The “owner” of the liquor store, the state of NH, did respond after being hammered in the local media. In short, it would have been bad politics to ignore it.

It’s a cultural issue. Nobody cares.
Me? I just go about my day and don’t patronize those stores where it’s too bad. And if I see someone that’s clearly worse off than I am, I try to help them out. If I’m about to pull into the last handicap spot and a car pulls up with a wheelchair on the back, I give it to them and keep looking. It doesn’t happen often, but it has happened.


#55

I’m sorry you are treated so poorly. IMO, you deserve a whole lot better treatment. I know it’s not much, but it’s all I can offer from this distance.


#56

I have to confess that I have pulled into a handicap parking place at the church I attend. It’s always during the week when nobody is around except for the staff. I park there when I have to carry tools Ind to do some repair job. One day as I just got into the building, the minister was coming out of her office. I immediately began hobbling. “What happened to you”, she asked. “Nothing”, I replied. “I pulled my van into a handicap space and I don’t want the church hierarchy to tow it away”.
This minister is in her late 60s, drives in every day from her home 50 miles away and will only own a car with a manual transmission. We had a.place with a sign that read “Reserved for Pastor”. She wanted the sign removed. “I am capable of walking”, she said. At the same.time, we have a couple of staff that wanted reserve parking places. We finally compromised. We moved the “Reserved for Pastor” sign to a less desirable place, made the previous minister’s parking place and the one next to it handicapped only parking and put up a.couple more signs next to the space reserved for the minister.that read “Reserved For Staff”. The minister still thinks the signs are not necessary. I remind her of the passage in the Bible that says “Let this be a sign unto you”.


#57

Were I in your shoes, I would just park the car in that “hybrid reserved” spot, enter the store and go about your business

And if somebody DARED to give you a ticket or lecture you, then I’d consider contacting my local newspaper and/or radio station and publicly announcing how heartless this business and/or parking enforcement bureau is, in regards to people with disabilities

I suspect nobody would not want that kind of publicity


#58

Ah, yes, that would be me. :smiley:

In my defense, the neutral bypass was defeated a long time ago, so it can move under either gasoline or electric power… making it (rather technically speaking) “hybrid.”


#59

Although a little deceitful, but not nearly as shameful as giving the most convenient parking spots to hybrid vehicles rather than folks with disabilities, I think I would…

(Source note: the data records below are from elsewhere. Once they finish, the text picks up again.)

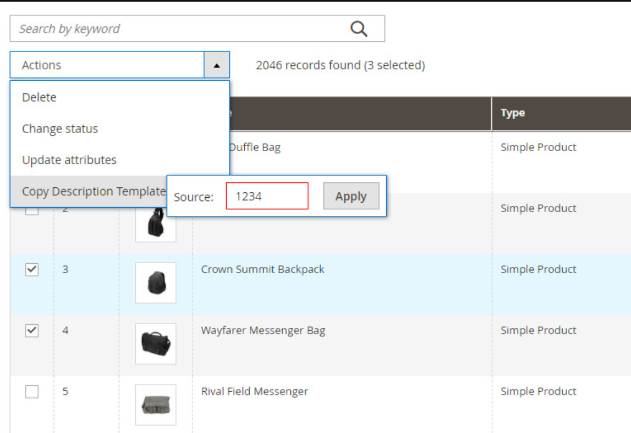The height and width of the screenshot is (433, 631).
Task: Click the Wayfarer Messenger Bag product image
Action: coord(156,344)
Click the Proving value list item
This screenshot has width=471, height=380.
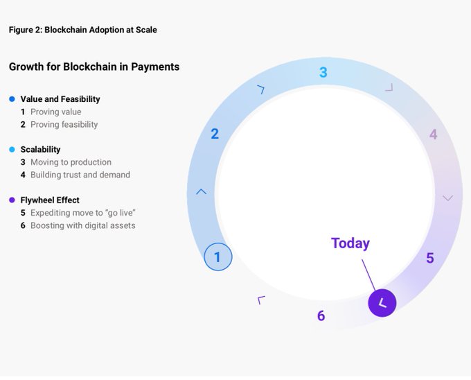click(55, 112)
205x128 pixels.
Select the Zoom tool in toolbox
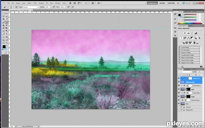click(x=7, y=43)
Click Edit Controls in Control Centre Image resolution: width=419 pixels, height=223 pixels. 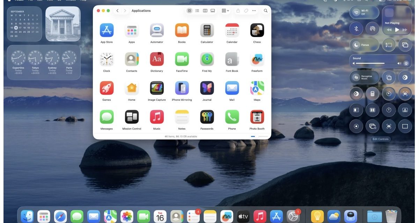pos(381,139)
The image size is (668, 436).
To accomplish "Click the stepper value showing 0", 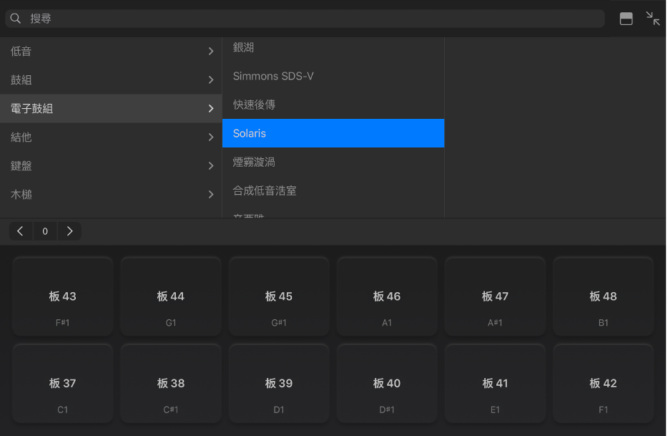I will coord(44,231).
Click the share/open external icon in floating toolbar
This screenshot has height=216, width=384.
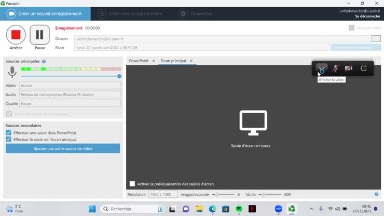pyautogui.click(x=364, y=69)
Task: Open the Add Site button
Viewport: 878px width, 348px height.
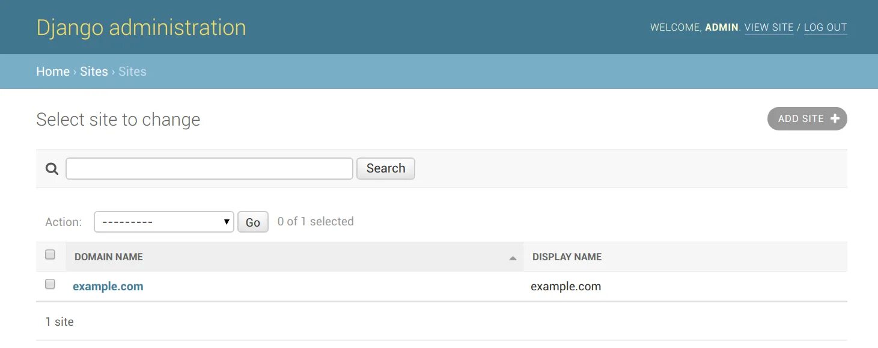Action: click(807, 118)
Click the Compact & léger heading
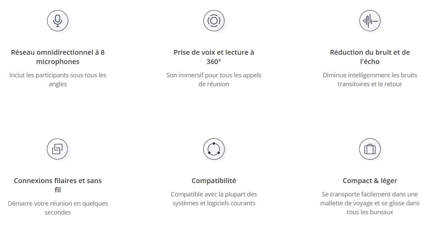 click(x=370, y=181)
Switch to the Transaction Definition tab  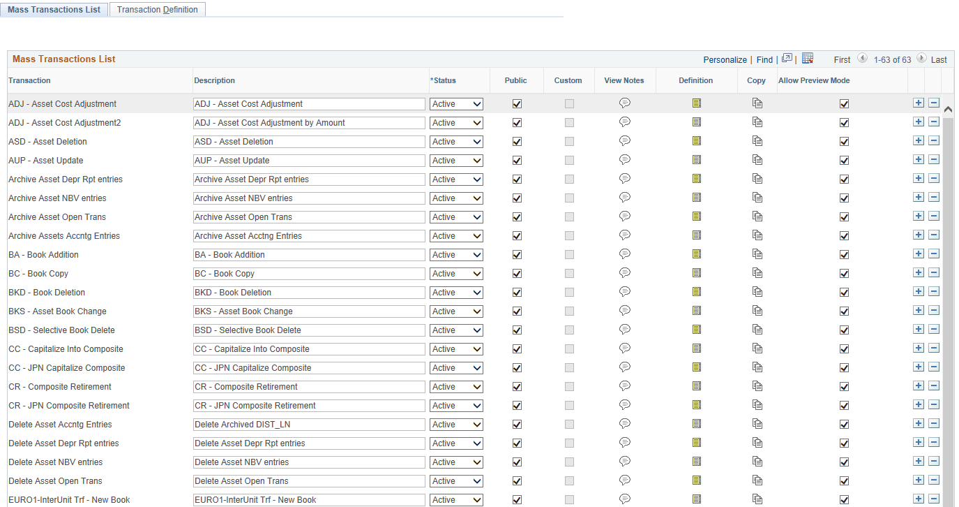(157, 9)
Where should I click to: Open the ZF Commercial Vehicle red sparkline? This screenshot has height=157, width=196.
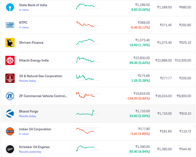pos(85,95)
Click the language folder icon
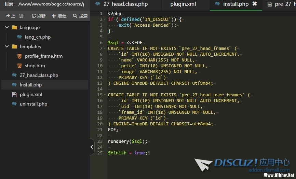Viewport: 296px width, 179px height. click(x=14, y=27)
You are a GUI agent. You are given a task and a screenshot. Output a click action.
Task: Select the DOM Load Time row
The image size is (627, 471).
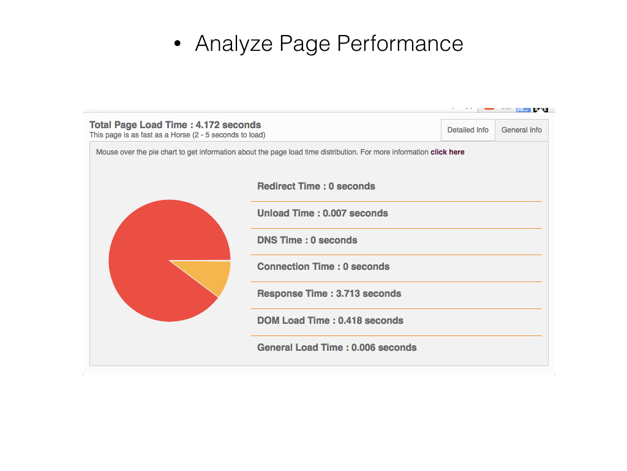pyautogui.click(x=396, y=321)
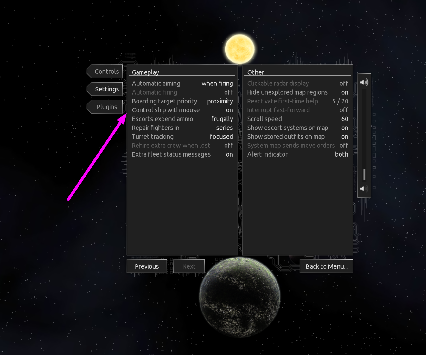
Task: Change Repair fighters in series option
Action: point(182,128)
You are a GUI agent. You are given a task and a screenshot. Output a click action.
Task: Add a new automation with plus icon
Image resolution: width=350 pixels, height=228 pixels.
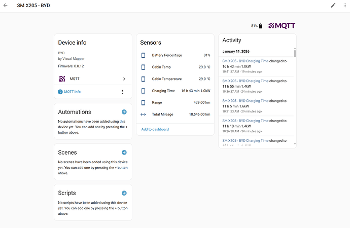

…turn my vehicle into a hybrid. I’d purchase slightly used (from a salvage yard) or brand spank’n new HYBRID badge appliques and stick them on my car. :wink:

Voila! Would’ya looky here? I’ve got myself a hybrid! :smile:

Couple that with my “wheel chair” logo license plates or mirror placard and I can pick the best place to park to give me the access I deserve. :sunny:

When I think about it, it kinda makes me wonder if all the “hybrid” vehicles in the “hybrid parking spots” are hybrids. :smirk:
CSA


#60

Now that’s funny!

Maybe watering the grass while its raining beats that.